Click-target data

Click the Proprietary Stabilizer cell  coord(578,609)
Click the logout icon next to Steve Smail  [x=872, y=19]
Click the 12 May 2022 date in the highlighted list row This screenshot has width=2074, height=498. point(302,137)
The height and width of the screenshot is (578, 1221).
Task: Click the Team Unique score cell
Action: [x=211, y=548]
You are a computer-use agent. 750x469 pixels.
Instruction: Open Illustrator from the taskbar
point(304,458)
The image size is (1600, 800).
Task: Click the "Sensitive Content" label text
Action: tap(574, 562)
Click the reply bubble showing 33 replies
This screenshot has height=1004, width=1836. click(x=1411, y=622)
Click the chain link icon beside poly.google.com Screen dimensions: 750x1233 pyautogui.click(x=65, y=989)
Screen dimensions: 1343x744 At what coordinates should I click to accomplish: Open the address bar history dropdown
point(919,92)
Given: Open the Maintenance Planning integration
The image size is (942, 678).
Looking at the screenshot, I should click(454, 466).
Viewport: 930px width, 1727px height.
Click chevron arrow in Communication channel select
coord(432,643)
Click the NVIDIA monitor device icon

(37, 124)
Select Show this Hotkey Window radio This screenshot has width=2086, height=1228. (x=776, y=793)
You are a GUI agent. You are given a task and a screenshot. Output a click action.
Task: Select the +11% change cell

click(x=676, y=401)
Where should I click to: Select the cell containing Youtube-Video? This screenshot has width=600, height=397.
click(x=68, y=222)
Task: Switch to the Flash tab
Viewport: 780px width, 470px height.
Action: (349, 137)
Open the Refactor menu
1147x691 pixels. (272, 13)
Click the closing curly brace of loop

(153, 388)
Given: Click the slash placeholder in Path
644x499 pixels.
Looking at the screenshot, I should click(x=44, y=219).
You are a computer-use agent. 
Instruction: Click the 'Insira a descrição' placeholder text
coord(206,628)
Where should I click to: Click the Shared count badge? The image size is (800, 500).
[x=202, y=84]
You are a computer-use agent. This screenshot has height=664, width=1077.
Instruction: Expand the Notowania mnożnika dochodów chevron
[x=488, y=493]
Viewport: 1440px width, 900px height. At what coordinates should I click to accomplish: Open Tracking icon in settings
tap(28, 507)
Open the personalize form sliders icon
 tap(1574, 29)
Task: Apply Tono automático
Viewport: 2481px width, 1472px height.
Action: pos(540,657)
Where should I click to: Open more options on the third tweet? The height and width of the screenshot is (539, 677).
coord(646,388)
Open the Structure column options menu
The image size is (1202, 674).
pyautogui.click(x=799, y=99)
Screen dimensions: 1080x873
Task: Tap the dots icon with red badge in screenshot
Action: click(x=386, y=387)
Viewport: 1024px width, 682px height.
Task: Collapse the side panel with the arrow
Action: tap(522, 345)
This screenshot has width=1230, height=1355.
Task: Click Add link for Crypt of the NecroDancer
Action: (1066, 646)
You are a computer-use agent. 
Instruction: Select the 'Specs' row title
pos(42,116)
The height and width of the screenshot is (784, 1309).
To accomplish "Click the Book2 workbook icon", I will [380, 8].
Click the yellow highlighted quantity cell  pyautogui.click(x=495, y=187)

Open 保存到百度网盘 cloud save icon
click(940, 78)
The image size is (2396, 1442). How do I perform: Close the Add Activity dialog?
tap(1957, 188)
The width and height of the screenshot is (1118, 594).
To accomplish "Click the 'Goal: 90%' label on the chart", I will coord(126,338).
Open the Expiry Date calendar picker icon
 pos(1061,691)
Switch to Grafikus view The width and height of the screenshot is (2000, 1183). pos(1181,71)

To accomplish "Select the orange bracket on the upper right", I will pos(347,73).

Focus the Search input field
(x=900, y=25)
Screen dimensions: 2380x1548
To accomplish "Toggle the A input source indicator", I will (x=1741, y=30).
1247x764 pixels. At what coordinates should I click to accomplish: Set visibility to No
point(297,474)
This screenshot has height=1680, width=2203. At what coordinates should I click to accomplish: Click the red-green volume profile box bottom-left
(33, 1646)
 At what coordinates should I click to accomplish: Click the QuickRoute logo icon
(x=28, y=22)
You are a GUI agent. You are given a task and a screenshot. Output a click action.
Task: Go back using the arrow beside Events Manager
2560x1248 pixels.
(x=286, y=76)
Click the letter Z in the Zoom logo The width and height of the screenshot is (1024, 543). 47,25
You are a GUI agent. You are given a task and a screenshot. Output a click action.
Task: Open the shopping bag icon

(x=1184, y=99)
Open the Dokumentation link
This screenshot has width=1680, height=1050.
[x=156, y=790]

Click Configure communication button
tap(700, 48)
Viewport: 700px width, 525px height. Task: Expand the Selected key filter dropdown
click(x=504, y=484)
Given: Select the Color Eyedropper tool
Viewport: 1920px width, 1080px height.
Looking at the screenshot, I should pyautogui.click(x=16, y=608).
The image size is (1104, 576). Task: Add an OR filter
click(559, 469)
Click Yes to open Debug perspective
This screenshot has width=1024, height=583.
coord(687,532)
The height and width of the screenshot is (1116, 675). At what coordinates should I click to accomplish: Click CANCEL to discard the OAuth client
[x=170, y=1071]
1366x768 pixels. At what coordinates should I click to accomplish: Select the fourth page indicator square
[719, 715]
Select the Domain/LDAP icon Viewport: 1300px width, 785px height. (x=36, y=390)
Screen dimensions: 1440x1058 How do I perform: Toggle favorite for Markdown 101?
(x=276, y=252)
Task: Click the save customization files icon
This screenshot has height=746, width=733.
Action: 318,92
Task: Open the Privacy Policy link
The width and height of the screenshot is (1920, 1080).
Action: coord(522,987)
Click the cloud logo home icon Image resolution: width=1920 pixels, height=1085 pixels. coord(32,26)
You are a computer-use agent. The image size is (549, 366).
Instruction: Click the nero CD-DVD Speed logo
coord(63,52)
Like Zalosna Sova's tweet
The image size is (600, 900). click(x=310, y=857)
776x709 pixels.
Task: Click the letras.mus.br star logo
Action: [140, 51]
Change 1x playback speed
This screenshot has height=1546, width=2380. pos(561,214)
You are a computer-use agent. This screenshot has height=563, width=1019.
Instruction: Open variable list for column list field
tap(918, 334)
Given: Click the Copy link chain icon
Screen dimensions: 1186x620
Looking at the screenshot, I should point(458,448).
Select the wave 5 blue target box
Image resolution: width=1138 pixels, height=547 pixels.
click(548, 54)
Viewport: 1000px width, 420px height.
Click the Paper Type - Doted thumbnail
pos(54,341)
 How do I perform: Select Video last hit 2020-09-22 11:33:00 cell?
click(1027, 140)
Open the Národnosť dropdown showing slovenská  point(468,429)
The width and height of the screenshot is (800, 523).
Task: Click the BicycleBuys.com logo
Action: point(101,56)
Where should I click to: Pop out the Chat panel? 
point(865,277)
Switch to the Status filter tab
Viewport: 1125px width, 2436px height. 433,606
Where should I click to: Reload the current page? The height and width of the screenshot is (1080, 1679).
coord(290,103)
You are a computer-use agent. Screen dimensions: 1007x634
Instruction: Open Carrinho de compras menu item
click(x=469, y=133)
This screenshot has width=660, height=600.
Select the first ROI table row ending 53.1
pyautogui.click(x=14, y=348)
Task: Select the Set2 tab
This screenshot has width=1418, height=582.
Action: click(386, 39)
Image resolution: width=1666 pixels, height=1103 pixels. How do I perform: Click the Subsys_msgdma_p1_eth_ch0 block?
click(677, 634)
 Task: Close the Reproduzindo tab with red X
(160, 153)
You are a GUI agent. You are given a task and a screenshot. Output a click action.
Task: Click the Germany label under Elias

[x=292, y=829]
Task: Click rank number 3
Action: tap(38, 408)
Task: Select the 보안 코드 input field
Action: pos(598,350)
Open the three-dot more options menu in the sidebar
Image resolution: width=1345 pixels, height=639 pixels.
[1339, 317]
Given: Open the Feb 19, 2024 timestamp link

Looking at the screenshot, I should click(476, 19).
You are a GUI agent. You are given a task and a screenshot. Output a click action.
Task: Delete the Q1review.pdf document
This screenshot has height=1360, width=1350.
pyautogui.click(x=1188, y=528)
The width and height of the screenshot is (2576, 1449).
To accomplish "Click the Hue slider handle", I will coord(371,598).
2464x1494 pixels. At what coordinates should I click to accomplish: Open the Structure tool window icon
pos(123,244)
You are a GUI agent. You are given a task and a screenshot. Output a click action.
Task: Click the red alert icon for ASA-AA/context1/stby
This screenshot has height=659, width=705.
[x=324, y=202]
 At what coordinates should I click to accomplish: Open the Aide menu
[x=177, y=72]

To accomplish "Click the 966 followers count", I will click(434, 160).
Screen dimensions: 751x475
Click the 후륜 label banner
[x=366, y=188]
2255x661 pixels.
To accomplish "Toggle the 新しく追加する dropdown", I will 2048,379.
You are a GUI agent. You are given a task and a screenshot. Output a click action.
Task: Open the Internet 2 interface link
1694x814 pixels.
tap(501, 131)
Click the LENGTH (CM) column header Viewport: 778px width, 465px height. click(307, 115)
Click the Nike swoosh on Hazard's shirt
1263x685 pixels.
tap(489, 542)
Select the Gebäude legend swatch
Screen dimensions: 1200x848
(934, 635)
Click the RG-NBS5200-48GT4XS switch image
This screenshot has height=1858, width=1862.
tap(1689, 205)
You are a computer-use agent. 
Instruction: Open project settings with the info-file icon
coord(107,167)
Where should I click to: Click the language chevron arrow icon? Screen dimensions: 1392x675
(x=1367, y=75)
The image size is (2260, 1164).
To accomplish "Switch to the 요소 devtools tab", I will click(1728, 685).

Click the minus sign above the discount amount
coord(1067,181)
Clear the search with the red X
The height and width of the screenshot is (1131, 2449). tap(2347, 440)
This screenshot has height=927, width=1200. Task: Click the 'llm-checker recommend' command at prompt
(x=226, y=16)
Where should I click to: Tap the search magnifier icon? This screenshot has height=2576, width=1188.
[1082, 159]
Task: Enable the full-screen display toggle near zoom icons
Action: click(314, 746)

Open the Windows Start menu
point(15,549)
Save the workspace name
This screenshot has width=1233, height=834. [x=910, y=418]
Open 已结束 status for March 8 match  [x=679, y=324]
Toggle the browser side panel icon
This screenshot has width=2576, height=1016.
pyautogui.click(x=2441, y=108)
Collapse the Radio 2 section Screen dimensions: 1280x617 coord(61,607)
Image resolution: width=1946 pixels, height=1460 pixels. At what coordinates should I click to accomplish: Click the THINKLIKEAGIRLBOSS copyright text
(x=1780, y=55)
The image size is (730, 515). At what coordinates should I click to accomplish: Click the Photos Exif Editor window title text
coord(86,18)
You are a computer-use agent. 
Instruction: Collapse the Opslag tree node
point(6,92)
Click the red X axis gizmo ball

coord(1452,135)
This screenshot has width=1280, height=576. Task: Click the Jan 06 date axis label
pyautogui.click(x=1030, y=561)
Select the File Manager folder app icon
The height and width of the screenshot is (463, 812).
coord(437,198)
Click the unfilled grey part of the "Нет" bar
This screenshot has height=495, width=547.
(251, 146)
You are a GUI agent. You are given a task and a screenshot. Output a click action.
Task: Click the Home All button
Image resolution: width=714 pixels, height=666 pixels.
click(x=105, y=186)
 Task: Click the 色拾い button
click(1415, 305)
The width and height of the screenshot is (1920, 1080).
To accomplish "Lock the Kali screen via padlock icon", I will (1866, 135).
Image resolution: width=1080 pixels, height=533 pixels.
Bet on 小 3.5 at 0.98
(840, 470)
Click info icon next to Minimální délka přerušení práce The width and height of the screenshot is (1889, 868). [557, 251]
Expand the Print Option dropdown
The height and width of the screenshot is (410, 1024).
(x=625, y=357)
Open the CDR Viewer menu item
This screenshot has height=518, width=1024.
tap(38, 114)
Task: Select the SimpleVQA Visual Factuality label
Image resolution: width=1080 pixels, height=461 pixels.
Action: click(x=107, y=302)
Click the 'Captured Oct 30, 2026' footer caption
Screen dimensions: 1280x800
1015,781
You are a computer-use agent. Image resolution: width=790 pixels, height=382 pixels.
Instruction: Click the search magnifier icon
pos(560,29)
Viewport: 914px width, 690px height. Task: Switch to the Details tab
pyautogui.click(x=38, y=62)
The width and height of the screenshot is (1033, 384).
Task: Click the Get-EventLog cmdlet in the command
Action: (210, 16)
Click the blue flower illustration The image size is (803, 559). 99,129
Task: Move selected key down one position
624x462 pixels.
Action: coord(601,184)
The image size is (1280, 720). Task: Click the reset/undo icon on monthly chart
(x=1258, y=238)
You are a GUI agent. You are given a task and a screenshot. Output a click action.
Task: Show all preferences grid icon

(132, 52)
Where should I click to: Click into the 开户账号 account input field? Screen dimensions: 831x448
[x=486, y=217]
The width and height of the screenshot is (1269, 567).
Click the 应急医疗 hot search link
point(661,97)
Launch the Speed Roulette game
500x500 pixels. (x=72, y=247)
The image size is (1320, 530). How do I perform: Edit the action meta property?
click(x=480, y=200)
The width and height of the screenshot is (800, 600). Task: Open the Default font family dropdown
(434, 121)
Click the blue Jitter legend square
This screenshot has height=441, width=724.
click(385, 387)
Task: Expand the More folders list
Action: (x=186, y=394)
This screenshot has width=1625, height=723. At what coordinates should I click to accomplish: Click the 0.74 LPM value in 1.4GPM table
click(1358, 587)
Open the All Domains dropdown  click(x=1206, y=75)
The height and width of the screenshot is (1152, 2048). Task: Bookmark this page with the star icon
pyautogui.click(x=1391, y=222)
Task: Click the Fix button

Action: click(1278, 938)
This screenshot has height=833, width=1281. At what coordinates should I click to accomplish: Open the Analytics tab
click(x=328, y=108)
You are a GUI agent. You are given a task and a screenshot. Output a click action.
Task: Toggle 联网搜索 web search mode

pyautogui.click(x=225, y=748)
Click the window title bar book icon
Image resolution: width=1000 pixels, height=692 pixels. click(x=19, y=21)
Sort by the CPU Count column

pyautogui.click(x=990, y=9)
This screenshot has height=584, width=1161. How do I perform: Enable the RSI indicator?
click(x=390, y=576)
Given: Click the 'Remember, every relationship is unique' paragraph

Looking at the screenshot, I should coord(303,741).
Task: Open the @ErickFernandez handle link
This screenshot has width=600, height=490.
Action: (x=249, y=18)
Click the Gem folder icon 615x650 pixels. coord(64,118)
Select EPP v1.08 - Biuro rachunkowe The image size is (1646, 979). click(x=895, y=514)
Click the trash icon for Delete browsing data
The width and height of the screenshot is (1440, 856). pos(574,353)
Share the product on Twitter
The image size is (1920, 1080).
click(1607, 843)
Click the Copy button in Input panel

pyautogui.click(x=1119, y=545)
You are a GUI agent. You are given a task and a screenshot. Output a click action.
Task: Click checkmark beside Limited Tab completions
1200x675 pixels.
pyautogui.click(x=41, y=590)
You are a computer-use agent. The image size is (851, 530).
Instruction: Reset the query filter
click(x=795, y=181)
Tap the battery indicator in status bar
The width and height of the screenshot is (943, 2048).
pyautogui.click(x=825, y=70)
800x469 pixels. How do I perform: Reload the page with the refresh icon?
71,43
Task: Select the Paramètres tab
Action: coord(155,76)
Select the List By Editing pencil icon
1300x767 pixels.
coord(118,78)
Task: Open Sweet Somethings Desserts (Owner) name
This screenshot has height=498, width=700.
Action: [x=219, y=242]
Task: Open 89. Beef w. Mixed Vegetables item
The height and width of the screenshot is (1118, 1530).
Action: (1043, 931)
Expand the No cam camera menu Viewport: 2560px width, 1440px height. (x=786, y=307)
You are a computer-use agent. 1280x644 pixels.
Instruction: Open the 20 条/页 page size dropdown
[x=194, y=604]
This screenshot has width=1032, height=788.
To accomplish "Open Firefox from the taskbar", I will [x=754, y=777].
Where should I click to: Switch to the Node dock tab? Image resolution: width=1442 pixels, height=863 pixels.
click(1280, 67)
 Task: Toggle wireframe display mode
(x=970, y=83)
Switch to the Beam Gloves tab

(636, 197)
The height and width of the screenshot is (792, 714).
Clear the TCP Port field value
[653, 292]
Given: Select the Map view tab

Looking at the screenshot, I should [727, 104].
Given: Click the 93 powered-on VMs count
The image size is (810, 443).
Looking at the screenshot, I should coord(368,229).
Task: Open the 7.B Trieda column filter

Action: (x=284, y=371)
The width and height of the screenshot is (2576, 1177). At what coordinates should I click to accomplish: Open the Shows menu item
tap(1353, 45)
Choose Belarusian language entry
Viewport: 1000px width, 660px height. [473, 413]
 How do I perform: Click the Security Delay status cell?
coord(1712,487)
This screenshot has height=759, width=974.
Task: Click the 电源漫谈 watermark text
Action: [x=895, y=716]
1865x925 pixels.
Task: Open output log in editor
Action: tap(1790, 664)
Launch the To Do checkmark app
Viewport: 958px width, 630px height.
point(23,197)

Required task = Lay out the listing above as a two-column CSV with the headers "text" and "answer", starting at the top and ending at the line containing "Click the logout". Give one row per line, with each value in a single quoted field and any line breaks replaced by spaces.

Exercise answer =
text,answer
"Click the Proprietary Stabilizer cell","coord(578,609)"
"Click the logout icon next to Steve Smail","[x=872, y=19]"